What you need to do
Copy out each line of the data below in which the string "scrollbar" appears.

Stored items from a collection:
·····

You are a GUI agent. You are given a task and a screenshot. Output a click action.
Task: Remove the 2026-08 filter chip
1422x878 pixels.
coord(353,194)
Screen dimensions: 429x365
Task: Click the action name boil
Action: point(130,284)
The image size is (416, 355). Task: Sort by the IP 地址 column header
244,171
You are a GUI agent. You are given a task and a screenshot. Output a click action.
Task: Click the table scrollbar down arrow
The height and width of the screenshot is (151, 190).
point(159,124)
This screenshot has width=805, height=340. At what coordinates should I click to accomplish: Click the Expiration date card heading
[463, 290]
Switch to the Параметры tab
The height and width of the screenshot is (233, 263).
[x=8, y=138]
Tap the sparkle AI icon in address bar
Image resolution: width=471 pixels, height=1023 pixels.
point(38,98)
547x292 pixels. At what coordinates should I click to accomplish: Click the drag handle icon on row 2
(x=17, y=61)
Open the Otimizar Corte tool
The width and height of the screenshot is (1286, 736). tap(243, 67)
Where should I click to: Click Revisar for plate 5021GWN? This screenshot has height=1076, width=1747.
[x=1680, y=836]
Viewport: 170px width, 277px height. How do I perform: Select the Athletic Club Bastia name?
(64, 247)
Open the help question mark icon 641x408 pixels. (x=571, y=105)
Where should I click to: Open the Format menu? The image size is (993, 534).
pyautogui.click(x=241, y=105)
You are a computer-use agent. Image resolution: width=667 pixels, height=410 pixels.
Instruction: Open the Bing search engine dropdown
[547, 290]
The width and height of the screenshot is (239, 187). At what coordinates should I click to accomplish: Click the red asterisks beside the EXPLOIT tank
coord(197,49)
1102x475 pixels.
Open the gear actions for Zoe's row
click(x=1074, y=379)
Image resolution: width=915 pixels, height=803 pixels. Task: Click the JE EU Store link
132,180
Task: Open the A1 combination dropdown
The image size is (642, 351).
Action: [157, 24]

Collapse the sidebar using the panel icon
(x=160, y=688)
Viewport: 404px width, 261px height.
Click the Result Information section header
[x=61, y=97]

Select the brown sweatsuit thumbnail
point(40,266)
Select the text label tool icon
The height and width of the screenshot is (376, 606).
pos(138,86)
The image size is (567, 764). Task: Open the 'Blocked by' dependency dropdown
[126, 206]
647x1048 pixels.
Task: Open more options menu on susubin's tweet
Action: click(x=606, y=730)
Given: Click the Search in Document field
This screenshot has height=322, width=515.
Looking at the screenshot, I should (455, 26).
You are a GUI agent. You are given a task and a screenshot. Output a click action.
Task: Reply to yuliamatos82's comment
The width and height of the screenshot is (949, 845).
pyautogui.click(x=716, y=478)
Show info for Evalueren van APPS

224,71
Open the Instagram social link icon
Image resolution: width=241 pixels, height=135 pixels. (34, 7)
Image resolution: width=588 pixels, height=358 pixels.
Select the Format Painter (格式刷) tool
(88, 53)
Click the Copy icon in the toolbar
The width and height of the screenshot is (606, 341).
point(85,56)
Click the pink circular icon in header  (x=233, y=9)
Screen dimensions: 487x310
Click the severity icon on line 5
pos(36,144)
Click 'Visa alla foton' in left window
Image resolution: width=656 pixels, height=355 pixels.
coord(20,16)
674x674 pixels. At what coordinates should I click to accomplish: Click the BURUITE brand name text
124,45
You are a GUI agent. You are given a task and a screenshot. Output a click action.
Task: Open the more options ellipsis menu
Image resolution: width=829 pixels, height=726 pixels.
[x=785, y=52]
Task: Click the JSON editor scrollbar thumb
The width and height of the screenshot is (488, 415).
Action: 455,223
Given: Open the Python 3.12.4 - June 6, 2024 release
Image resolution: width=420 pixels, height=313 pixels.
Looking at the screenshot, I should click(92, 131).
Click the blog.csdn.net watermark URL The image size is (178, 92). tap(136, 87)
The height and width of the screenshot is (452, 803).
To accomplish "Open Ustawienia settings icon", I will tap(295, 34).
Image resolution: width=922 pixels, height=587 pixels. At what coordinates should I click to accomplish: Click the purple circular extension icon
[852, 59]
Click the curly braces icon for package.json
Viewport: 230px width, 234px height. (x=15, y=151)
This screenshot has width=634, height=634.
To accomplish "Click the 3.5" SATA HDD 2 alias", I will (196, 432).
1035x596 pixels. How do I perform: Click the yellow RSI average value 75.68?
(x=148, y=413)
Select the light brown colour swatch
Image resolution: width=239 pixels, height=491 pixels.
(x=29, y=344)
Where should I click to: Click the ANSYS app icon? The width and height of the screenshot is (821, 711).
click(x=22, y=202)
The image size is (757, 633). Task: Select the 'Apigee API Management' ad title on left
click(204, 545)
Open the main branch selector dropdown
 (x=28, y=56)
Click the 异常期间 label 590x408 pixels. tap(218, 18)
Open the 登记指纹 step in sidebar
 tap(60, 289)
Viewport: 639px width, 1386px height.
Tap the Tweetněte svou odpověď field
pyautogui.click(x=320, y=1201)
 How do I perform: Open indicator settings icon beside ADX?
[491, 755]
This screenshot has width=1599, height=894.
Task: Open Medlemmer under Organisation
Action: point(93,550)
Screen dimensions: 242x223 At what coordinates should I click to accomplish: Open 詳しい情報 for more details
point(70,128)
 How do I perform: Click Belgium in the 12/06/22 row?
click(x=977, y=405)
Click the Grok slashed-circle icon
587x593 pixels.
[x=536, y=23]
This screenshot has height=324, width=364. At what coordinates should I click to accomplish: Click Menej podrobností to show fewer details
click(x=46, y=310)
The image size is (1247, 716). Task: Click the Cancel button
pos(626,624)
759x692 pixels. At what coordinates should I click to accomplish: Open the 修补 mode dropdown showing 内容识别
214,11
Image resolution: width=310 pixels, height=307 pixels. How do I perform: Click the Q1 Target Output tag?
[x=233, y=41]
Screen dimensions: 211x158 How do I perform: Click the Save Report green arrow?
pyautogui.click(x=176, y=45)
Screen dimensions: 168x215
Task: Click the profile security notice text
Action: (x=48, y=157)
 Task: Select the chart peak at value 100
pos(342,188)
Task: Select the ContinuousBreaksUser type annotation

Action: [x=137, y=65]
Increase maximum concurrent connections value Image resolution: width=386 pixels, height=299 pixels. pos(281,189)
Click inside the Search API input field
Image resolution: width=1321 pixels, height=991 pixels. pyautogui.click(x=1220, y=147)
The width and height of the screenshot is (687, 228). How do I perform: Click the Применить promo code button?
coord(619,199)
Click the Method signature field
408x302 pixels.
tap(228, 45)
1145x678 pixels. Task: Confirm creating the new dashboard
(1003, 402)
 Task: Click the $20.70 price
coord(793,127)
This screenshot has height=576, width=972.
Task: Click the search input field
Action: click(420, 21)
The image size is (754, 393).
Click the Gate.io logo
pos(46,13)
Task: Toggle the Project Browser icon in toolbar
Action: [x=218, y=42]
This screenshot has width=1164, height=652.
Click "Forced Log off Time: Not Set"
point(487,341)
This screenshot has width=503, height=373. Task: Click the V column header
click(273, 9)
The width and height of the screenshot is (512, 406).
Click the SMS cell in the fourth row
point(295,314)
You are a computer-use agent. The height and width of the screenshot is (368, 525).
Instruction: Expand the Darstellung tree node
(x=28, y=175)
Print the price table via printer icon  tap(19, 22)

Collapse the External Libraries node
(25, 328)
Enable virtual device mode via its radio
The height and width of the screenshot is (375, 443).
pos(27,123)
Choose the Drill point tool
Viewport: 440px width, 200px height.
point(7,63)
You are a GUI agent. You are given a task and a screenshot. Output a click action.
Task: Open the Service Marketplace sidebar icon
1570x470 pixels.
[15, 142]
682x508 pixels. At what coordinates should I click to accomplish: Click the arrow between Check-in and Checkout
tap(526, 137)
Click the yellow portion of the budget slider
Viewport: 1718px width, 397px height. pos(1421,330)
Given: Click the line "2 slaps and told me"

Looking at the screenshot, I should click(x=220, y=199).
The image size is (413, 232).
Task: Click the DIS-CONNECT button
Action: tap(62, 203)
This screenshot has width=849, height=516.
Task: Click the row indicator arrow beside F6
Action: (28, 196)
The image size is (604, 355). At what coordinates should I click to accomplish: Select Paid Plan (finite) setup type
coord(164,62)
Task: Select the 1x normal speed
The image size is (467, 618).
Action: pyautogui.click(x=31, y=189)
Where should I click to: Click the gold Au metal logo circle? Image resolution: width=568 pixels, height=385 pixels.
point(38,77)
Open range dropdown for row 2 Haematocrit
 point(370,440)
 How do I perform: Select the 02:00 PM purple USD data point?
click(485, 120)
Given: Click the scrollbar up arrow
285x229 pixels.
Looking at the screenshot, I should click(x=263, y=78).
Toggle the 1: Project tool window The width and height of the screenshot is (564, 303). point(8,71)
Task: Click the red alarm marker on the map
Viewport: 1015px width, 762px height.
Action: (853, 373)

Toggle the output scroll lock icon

·····

Task result
Task: Click the table scrollbar down arrow
Task: Click the JSON editor scrollbar thumb
Given: Click the scrollbar up arrow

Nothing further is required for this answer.